How to complete this task: Restate the records so that not a single word differs.

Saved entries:
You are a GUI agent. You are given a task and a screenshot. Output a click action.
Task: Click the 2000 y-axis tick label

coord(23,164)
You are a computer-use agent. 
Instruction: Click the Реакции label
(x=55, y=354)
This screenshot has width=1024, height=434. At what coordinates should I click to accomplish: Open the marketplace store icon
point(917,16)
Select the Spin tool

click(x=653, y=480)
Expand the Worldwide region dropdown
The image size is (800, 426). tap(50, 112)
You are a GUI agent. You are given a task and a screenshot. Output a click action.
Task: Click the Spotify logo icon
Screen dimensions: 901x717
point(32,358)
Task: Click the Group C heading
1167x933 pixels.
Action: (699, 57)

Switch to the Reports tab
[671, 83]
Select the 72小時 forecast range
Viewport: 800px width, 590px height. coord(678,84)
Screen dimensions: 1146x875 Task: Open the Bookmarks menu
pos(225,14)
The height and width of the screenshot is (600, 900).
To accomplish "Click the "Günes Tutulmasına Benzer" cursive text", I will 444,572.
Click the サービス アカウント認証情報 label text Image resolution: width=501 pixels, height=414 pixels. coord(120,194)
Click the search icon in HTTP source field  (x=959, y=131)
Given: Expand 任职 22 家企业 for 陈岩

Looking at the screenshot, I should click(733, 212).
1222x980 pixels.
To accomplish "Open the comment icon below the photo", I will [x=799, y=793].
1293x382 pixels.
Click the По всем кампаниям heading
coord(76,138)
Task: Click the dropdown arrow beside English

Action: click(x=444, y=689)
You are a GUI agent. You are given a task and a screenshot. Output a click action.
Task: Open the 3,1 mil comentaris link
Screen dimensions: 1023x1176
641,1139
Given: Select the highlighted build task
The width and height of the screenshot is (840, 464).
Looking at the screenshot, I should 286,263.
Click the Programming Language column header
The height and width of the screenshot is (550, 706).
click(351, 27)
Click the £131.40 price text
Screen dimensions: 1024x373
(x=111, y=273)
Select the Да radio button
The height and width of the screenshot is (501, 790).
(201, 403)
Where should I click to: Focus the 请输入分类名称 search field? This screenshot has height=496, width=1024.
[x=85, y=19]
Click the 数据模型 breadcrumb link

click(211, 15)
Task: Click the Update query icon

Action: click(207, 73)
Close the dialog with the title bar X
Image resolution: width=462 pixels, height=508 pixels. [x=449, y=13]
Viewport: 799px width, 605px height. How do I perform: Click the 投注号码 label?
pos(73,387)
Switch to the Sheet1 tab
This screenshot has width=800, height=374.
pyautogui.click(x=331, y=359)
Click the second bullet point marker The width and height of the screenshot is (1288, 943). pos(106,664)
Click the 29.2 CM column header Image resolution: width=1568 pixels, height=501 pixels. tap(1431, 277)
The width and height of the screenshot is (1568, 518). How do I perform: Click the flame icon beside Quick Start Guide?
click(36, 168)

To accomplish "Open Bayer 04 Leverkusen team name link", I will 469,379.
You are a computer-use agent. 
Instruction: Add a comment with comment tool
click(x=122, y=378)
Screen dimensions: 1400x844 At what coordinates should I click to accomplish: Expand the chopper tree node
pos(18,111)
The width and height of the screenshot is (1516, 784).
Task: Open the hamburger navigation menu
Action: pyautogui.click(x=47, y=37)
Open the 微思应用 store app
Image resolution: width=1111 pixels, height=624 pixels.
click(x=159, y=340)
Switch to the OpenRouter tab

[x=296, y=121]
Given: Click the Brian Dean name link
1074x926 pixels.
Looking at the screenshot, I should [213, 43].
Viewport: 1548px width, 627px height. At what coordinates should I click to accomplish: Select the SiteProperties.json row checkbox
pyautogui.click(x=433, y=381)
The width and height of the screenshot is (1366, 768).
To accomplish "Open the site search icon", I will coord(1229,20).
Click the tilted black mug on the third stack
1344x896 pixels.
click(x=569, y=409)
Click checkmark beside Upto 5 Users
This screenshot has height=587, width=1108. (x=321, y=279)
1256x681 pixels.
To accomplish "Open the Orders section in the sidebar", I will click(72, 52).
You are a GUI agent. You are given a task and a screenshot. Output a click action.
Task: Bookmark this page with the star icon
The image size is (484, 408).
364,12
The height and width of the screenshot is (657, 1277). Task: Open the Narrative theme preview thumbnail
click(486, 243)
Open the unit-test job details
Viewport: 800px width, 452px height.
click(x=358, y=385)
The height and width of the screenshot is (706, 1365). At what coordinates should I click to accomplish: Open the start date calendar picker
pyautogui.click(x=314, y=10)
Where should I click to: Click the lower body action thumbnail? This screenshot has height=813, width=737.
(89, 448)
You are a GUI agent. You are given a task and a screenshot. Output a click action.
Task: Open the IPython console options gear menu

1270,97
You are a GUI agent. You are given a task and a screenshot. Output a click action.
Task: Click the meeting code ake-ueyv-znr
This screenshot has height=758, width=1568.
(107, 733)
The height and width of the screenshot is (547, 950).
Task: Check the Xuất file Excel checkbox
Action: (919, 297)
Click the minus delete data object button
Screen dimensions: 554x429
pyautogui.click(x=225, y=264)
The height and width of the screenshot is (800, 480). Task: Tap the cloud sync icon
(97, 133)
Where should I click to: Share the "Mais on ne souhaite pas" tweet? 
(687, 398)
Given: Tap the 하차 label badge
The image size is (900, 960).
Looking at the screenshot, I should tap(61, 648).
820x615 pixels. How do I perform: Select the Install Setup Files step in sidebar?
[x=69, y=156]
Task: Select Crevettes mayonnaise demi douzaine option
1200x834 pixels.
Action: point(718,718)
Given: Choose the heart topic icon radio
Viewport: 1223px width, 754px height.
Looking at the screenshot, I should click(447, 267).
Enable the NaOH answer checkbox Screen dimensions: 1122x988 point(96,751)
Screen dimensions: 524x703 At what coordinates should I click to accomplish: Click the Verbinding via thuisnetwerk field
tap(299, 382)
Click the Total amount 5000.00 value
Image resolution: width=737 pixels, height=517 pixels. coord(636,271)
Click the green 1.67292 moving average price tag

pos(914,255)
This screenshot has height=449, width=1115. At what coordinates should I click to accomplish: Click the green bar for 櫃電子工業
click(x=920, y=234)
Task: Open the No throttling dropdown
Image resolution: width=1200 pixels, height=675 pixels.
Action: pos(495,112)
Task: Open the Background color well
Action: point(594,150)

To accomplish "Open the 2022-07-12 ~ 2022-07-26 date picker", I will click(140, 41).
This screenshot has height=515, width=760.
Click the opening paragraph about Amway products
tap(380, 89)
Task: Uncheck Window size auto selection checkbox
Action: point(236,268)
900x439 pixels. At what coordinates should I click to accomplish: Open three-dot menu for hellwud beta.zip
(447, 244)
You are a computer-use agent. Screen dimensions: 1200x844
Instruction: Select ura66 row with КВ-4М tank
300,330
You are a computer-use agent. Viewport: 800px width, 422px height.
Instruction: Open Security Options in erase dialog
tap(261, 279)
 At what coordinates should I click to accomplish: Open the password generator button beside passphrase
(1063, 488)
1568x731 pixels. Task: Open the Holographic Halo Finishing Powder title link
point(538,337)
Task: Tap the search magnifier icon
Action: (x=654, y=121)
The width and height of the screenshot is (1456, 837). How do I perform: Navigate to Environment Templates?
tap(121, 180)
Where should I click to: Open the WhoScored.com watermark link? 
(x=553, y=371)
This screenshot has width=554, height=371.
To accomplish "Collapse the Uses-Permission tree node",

Response:
You are a GUI agent. You are given a task and a screenshot. Output a click action.
Task: Click the 2000 y-axis tick label

coord(23,164)
You are a computer-use agent. 
Instruction: Click the Реакции label
(x=55, y=354)
This screenshot has width=1024, height=434. At what coordinates should I click to accomplish: Open the marketplace store icon
point(917,16)
Select the Spin tool

click(x=653, y=480)
Expand the Worldwide region dropdown
The image size is (800, 426). tap(50, 112)
You are a GUI agent. You are given a task and a screenshot. Output a click action.
Task: Click the Spotify logo icon
Screen dimensions: 901x717
point(32,358)
Task: Click the Group C heading
1167x933 pixels.
Action: (699, 57)

Switch to the Reports tab
[671, 83]
Select the 72小時 forecast range
Viewport: 800px width, 590px height. coord(678,84)
Screen dimensions: 1146x875 Task: Open the Bookmarks menu
pos(225,14)
The height and width of the screenshot is (600, 900).
To accomplish "Click the "Günes Tutulmasına Benzer" cursive text", I will 444,572.
Click the サービス アカウント認証情報 label text Image resolution: width=501 pixels, height=414 pixels. coord(120,194)
Click the search icon in HTTP source field  (x=959, y=131)
Given: Expand 任职 22 家企业 for 陈岩

Looking at the screenshot, I should click(733, 212).
1222x980 pixels.
To accomplish "Open the comment icon below the photo", I will [x=799, y=793].
1293x382 pixels.
Click the По всем кампаниям heading
coord(76,138)
Task: Click the dropdown arrow beside English

Action: click(x=444, y=689)
You are a GUI agent. You are given a task and a screenshot. Output a click action.
Task: Open the 3,1 mil comentaris link
Screen dimensions: 1023x1176
641,1139
Given: Select the highlighted build task
The width and height of the screenshot is (840, 464).
Looking at the screenshot, I should 286,263.
Click the Programming Language column header
The height and width of the screenshot is (550, 706).
click(351, 27)
Click the £131.40 price text
Screen dimensions: 1024x373
(x=111, y=273)
Select the Да radio button
The height and width of the screenshot is (501, 790).
(201, 403)
Where should I click to: Focus the 请输入分类名称 search field? This screenshot has height=496, width=1024.
[x=85, y=19]
Click the 数据模型 breadcrumb link

click(211, 15)
Task: Click the Update query icon

Action: click(207, 73)
Close the dialog with the title bar X
Image resolution: width=462 pixels, height=508 pixels. [x=449, y=13]
Viewport: 799px width, 605px height. How do I perform: Click the 投注号码 label?
pos(73,387)
Switch to the Sheet1 tab
This screenshot has width=800, height=374.
pyautogui.click(x=331, y=359)
Click the second bullet point marker The width and height of the screenshot is (1288, 943). pos(106,664)
Click the 29.2 CM column header Image resolution: width=1568 pixels, height=501 pixels. tap(1431, 277)
The width and height of the screenshot is (1568, 518). How do I perform: Click the flame icon beside Quick Start Guide?
click(36, 168)

To accomplish "Open Bayer 04 Leverkusen team name link", I will 469,379.
You are a computer-use agent. 
Instruction: Add a comment with comment tool
click(x=122, y=378)
Screen dimensions: 1400x844 At what coordinates should I click to accomplish: Expand the chopper tree node
pos(18,111)
The width and height of the screenshot is (1516, 784).
Task: Open the hamburger navigation menu
Action: pyautogui.click(x=47, y=37)
Open the 微思应用 store app
Image resolution: width=1111 pixels, height=624 pixels.
click(x=159, y=340)
Switch to the OpenRouter tab

[x=296, y=121]
Given: Click the Brian Dean name link
1074x926 pixels.
Looking at the screenshot, I should [213, 43].
Viewport: 1548px width, 627px height. At what coordinates should I click to accomplish: Select the SiteProperties.json row checkbox
pyautogui.click(x=433, y=381)
The width and height of the screenshot is (1366, 768).
To accomplish "Open the site search icon", I will coord(1229,20).
Click the tilted black mug on the third stack
1344x896 pixels.
click(x=569, y=409)
Click checkmark beside Upto 5 Users
This screenshot has height=587, width=1108. (x=321, y=279)
1256x681 pixels.
To accomplish "Open the Orders section in the sidebar", I will click(72, 52).
You are a GUI agent. You are given a task and a screenshot. Output a click action.
Task: Bookmark this page with the star icon
The image size is (484, 408).
364,12
The height and width of the screenshot is (657, 1277). Task: Open the Narrative theme preview thumbnail
click(486, 243)
Open the unit-test job details
Viewport: 800px width, 452px height.
click(x=358, y=385)
The height and width of the screenshot is (706, 1365). At what coordinates should I click to accomplish: Open the start date calendar picker
pyautogui.click(x=314, y=10)
Where should I click to: Click the lower body action thumbnail? This screenshot has height=813, width=737.
(89, 448)
You are a GUI agent. You are given a task and a screenshot. Output a click action.
Task: Open the IPython console options gear menu

1270,97
You are a GUI agent. You are given a task and a screenshot. Output a click action.
Task: Click the meeting code ake-ueyv-znr
This screenshot has height=758, width=1568.
(107, 733)
The height and width of the screenshot is (547, 950).
Task: Check the Xuất file Excel checkbox
Action: (919, 297)
Click the minus delete data object button
Screen dimensions: 554x429
pyautogui.click(x=225, y=264)
The height and width of the screenshot is (800, 480). Task: Tap the cloud sync icon
(97, 133)
Where should I click to: Share the "Mais on ne souhaite pas" tweet? 
(687, 398)
Given: Tap the 하차 label badge
The image size is (900, 960).
Looking at the screenshot, I should tap(61, 648).
820x615 pixels. How do I perform: Select the Install Setup Files step in sidebar?
[x=69, y=156]
Task: Select Crevettes mayonnaise demi douzaine option
1200x834 pixels.
Action: point(718,718)
Given: Choose the heart topic icon radio
Viewport: 1223px width, 754px height.
Looking at the screenshot, I should click(447, 267).
Enable the NaOH answer checkbox Screen dimensions: 1122x988 point(96,751)
Screen dimensions: 524x703 At what coordinates should I click to accomplish: Click the Verbinding via thuisnetwerk field
tap(299, 382)
Click the Total amount 5000.00 value
Image resolution: width=737 pixels, height=517 pixels. coord(636,271)
Click the green 1.67292 moving average price tag

pos(914,255)
This screenshot has height=449, width=1115. At what coordinates should I click to accomplish: Click the green bar for 櫃電子工業
click(x=920, y=234)
Task: Open the No throttling dropdown
Image resolution: width=1200 pixels, height=675 pixels.
Action: pos(495,112)
Task: Open the Background color well
Action: point(594,150)

To accomplish "Open the 2022-07-12 ~ 2022-07-26 date picker", I will click(140, 41).
This screenshot has height=515, width=760.
Click the opening paragraph about Amway products
tap(380, 89)
Task: Uncheck Window size auto selection checkbox
Action: point(236,268)
900x439 pixels. At what coordinates should I click to accomplish: Open three-dot menu for hellwud beta.zip
(447, 244)
You are a computer-use agent. Screen dimensions: 1200x844
Instruction: Select ura66 row with КВ-4М tank
300,330
You are a computer-use agent. Viewport: 800px width, 422px height.
Instruction: Open Security Options in erase dialog
tap(261, 279)
 At what coordinates should I click to accomplish: Open the password generator button beside passphrase
(1063, 488)
1568x731 pixels. Task: Open the Holographic Halo Finishing Powder title link
point(538,337)
Task: Tap the search magnifier icon
Action: (x=654, y=121)
The width and height of the screenshot is (1456, 837). How do I perform: Navigate to Environment Templates?
tap(121, 180)
Where should I click to: Open the WhoScored.com watermark link? 
(x=553, y=371)
This screenshot has width=554, height=371.
To accomplish "Collapse the Uses-Permission tree node",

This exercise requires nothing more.